======== Input material
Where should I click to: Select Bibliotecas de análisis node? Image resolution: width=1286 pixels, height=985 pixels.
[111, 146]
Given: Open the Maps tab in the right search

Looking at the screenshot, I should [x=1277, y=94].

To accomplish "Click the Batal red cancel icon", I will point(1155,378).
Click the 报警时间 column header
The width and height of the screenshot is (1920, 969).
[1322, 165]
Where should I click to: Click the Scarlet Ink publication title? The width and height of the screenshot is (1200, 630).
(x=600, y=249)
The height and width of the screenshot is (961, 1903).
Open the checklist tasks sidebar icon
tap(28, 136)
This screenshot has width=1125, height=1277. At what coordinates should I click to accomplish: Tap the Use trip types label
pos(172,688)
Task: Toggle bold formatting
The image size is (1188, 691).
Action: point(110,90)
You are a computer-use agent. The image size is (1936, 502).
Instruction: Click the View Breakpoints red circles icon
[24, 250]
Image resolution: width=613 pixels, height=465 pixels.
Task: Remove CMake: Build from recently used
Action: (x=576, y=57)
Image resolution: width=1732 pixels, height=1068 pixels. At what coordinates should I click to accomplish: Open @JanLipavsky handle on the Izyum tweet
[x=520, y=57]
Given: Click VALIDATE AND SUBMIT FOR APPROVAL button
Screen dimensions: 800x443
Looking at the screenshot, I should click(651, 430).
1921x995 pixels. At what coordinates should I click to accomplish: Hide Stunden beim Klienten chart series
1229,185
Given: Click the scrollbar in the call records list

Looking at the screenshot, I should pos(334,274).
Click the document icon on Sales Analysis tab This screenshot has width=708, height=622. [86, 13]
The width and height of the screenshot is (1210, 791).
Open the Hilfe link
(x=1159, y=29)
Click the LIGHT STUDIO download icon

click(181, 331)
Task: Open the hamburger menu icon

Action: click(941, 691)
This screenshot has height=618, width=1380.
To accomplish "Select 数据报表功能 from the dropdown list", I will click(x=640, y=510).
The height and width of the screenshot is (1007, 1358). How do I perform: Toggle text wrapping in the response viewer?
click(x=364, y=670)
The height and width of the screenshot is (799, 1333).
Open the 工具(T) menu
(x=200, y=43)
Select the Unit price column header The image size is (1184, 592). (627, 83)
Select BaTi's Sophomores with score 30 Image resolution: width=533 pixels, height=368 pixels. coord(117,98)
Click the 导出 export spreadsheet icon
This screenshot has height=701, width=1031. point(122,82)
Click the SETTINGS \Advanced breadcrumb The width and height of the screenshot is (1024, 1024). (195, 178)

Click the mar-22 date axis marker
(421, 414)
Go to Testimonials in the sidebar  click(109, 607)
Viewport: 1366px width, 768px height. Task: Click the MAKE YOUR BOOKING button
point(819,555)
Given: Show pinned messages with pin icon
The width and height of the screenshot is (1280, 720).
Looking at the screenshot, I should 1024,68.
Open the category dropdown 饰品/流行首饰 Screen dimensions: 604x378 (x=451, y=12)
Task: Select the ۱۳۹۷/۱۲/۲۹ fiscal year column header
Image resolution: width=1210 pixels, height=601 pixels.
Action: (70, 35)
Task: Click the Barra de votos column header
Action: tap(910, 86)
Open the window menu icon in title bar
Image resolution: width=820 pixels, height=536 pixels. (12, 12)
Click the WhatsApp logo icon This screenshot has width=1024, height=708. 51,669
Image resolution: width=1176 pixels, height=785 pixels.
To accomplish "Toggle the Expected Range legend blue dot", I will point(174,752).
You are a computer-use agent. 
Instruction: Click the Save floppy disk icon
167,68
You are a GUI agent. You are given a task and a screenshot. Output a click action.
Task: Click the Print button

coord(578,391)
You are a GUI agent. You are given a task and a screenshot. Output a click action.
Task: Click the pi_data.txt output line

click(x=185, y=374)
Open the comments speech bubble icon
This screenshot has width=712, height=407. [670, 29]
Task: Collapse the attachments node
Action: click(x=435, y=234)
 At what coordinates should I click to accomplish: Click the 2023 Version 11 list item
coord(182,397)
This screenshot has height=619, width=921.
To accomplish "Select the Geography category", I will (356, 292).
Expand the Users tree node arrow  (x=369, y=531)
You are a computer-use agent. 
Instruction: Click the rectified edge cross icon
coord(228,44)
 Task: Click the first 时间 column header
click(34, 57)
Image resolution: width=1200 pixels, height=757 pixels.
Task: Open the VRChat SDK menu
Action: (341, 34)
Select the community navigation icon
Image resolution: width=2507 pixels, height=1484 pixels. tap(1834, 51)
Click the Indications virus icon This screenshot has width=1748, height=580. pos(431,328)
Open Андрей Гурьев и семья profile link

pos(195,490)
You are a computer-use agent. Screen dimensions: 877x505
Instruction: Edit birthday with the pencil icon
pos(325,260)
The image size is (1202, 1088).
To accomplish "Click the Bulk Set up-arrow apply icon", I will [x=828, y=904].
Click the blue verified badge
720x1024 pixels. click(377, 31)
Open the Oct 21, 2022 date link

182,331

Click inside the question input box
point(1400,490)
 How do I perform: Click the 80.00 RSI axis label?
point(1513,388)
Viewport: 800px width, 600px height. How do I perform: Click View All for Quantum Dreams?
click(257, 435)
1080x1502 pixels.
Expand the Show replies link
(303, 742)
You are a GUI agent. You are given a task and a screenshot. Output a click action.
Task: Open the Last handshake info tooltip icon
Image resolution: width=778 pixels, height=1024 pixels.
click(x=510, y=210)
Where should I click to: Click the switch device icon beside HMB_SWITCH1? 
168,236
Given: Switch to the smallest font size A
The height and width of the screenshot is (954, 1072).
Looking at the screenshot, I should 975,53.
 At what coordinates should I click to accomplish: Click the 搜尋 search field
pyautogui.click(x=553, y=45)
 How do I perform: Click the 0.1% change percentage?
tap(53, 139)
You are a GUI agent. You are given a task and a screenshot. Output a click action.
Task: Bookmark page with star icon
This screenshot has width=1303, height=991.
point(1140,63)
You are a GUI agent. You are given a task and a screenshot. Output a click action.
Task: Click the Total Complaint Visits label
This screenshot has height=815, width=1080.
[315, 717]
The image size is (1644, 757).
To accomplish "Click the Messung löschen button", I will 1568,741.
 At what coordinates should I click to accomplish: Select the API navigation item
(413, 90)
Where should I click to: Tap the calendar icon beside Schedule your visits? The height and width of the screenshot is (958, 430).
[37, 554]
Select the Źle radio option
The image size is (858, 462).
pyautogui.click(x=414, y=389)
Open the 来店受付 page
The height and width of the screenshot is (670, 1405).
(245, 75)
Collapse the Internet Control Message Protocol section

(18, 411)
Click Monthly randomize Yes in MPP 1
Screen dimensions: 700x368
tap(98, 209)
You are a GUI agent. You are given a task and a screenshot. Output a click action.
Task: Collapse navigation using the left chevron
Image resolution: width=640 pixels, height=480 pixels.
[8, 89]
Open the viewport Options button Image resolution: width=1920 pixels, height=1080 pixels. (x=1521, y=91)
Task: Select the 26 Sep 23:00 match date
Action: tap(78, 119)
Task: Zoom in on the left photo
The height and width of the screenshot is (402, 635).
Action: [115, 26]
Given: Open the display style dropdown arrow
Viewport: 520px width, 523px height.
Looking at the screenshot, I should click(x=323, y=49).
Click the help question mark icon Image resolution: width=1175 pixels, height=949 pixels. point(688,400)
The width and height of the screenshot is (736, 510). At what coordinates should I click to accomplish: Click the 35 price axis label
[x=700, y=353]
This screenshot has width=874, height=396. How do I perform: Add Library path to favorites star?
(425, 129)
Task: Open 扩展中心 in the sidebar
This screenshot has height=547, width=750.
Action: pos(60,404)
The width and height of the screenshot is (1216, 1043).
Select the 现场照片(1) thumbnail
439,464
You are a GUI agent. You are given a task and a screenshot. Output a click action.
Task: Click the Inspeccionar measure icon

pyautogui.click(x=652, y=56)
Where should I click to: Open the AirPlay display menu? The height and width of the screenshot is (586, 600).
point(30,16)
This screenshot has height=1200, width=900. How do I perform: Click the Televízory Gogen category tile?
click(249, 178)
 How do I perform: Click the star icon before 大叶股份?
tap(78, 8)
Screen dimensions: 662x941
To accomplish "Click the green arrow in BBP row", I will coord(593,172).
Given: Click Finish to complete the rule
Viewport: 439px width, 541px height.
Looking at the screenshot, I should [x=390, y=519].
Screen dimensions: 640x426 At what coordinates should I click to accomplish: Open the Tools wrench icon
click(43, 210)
================
◆ **Task objective**
Filter the records above for lines with "dropdown".

◆ **Exercise answer**
To accomplish "Select 数据报表功能 from the dropdown list", I will click(x=640, y=510).
Open the category dropdown 饰品/流行首饰 Screen dimensions: 604x378 (x=451, y=12)
Given: Open the display style dropdown arrow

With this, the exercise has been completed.